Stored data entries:
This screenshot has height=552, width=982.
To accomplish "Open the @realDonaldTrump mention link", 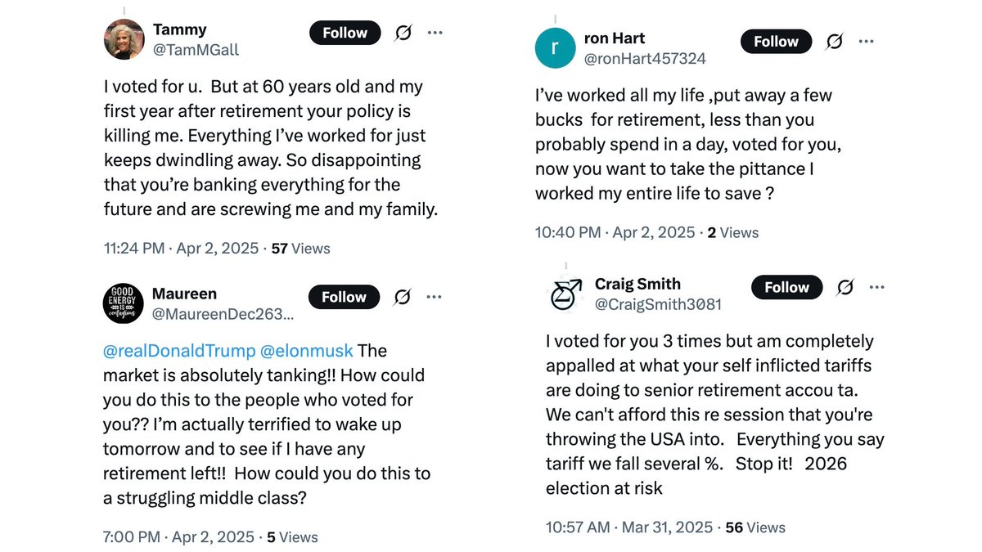I will (178, 351).
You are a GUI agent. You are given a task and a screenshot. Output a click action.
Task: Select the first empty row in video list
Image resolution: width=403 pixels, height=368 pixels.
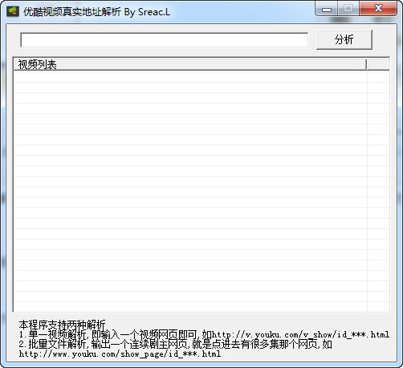(x=190, y=77)
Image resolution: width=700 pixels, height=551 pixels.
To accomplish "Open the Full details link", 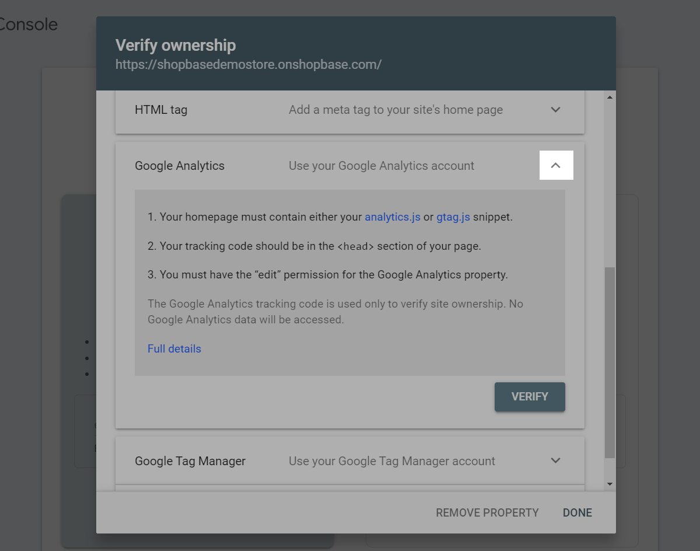I will [x=174, y=349].
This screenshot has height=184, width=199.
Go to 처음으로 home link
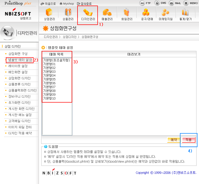48,4
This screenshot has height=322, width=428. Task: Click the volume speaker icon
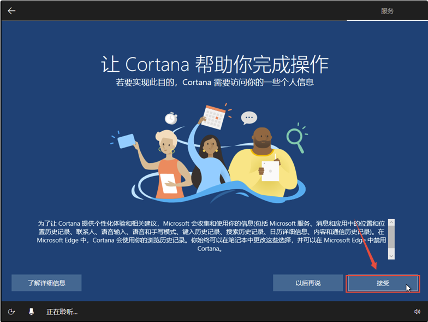tap(417, 312)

YOUR INSTRUCTIONS: The lines to be quoted run from the line containing "This screenshot has height=322, width=428." through the end of the entries above, both included; quote them exactly and leave out any pictures.

RESULT OF THIS EXERCISE:
This screenshot has height=322, width=428. Task: Click the volume speaker icon
tap(417, 312)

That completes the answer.